### What you will do
Only the lines below, from the one with "Click S&P 500" through the one with "Given: Click the red 离开会议 button", are to be written out, exactly.

*** Material supplied Section Begins ***

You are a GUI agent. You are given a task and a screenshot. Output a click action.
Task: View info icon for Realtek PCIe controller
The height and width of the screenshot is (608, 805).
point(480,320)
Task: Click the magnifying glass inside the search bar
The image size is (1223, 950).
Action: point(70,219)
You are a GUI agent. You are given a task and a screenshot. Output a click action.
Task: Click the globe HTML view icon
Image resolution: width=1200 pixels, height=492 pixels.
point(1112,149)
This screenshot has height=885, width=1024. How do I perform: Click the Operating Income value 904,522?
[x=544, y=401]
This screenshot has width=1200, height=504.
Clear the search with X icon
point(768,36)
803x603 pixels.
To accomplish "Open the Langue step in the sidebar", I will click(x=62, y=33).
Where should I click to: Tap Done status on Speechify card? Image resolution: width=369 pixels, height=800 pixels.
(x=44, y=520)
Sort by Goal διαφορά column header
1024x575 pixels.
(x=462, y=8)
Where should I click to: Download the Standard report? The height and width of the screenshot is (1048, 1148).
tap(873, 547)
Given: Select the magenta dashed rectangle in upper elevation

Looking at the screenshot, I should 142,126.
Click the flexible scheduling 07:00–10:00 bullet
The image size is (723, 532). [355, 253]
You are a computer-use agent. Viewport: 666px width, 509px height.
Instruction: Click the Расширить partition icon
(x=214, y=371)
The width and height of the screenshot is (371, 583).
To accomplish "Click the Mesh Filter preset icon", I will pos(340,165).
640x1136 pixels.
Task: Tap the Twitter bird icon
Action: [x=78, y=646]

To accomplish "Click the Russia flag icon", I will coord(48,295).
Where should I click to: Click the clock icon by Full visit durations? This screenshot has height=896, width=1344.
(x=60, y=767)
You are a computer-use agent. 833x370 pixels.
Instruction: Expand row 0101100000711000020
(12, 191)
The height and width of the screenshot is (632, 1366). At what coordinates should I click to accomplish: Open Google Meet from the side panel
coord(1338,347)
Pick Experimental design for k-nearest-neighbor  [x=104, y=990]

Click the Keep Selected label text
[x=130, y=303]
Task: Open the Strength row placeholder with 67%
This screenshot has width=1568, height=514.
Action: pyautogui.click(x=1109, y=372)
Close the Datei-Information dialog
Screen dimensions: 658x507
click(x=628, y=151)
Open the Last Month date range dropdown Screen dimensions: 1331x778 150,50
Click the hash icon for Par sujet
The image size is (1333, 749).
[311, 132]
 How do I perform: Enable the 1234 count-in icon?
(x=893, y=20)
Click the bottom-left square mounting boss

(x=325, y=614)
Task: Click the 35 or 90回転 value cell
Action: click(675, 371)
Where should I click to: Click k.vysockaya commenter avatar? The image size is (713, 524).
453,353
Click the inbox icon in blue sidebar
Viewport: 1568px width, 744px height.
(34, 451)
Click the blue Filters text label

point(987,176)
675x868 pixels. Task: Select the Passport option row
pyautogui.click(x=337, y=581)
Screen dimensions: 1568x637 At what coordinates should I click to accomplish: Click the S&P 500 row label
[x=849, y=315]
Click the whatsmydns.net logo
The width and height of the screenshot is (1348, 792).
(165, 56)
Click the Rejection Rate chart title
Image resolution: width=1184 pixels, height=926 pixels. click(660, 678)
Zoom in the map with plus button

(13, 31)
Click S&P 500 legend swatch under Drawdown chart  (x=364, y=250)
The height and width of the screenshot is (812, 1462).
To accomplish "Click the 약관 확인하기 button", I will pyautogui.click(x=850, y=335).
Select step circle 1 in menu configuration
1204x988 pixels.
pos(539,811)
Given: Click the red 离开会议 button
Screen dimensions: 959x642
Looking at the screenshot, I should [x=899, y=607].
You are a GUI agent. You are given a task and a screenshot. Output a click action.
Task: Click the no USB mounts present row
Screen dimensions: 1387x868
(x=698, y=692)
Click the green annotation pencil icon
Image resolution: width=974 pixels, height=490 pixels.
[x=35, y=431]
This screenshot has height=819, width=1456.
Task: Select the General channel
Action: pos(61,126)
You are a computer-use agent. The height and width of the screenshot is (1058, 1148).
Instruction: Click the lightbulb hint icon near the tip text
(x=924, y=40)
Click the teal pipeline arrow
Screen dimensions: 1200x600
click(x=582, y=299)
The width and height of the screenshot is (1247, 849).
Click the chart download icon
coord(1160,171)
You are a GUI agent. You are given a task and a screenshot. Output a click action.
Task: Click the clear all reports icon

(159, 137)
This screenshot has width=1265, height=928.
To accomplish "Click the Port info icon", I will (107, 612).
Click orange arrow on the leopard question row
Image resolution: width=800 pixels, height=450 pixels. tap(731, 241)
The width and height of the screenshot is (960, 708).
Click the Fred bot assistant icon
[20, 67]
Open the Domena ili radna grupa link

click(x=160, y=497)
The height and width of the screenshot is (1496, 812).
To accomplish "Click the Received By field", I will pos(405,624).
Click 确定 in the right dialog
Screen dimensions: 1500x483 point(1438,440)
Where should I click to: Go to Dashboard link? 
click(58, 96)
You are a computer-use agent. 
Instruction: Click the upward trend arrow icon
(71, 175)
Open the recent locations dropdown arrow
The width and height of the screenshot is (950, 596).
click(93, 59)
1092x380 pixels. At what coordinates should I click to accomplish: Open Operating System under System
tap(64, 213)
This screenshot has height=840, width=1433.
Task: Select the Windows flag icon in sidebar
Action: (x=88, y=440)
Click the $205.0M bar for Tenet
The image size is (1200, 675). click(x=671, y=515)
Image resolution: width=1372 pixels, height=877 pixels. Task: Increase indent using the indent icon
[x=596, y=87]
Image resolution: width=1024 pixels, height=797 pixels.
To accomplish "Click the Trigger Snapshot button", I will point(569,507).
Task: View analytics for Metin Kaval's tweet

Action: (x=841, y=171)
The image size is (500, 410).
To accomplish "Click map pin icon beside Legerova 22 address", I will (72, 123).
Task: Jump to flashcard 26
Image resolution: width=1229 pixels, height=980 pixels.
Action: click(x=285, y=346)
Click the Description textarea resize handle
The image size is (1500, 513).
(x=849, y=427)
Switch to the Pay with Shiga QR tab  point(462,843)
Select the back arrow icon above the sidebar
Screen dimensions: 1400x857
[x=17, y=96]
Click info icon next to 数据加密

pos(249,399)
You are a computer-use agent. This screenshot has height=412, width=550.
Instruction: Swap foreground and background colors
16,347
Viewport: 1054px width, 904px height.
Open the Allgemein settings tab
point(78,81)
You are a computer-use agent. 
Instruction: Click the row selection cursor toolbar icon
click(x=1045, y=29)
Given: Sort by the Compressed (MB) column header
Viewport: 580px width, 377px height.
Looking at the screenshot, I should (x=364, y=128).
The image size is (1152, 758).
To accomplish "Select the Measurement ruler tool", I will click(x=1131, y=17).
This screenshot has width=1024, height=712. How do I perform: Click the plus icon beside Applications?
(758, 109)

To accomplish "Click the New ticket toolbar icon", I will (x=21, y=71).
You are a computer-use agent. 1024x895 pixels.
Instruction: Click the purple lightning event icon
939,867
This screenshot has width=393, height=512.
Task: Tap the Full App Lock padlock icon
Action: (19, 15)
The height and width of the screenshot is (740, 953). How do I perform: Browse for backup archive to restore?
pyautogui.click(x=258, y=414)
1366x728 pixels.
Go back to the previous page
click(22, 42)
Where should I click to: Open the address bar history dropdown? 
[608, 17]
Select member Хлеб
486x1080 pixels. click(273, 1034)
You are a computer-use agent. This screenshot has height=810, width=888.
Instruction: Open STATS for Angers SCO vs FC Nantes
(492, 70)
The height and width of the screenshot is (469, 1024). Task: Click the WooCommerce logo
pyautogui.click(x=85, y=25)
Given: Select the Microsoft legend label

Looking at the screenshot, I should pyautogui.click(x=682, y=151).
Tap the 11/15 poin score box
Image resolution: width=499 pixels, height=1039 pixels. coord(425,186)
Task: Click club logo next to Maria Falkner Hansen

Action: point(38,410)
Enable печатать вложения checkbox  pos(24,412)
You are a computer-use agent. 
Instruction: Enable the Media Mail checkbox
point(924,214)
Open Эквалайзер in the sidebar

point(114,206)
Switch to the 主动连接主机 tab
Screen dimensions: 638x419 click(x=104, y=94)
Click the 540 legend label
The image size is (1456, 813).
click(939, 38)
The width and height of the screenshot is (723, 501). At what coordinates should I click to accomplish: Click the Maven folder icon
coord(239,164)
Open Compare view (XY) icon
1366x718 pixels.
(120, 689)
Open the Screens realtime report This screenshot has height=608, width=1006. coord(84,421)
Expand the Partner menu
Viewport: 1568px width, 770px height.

*** Material supplied Section Ends ***

### Solution for this problem
Click S&P 500 legend swatch under Drawdown chart  (x=364, y=250)
The height and width of the screenshot is (812, 1462).
To accomplish "Click the 약관 확인하기 button", I will pyautogui.click(x=850, y=335).
Select step circle 1 in menu configuration
1204x988 pixels.
pos(539,811)
Given: Click the red 离开会议 button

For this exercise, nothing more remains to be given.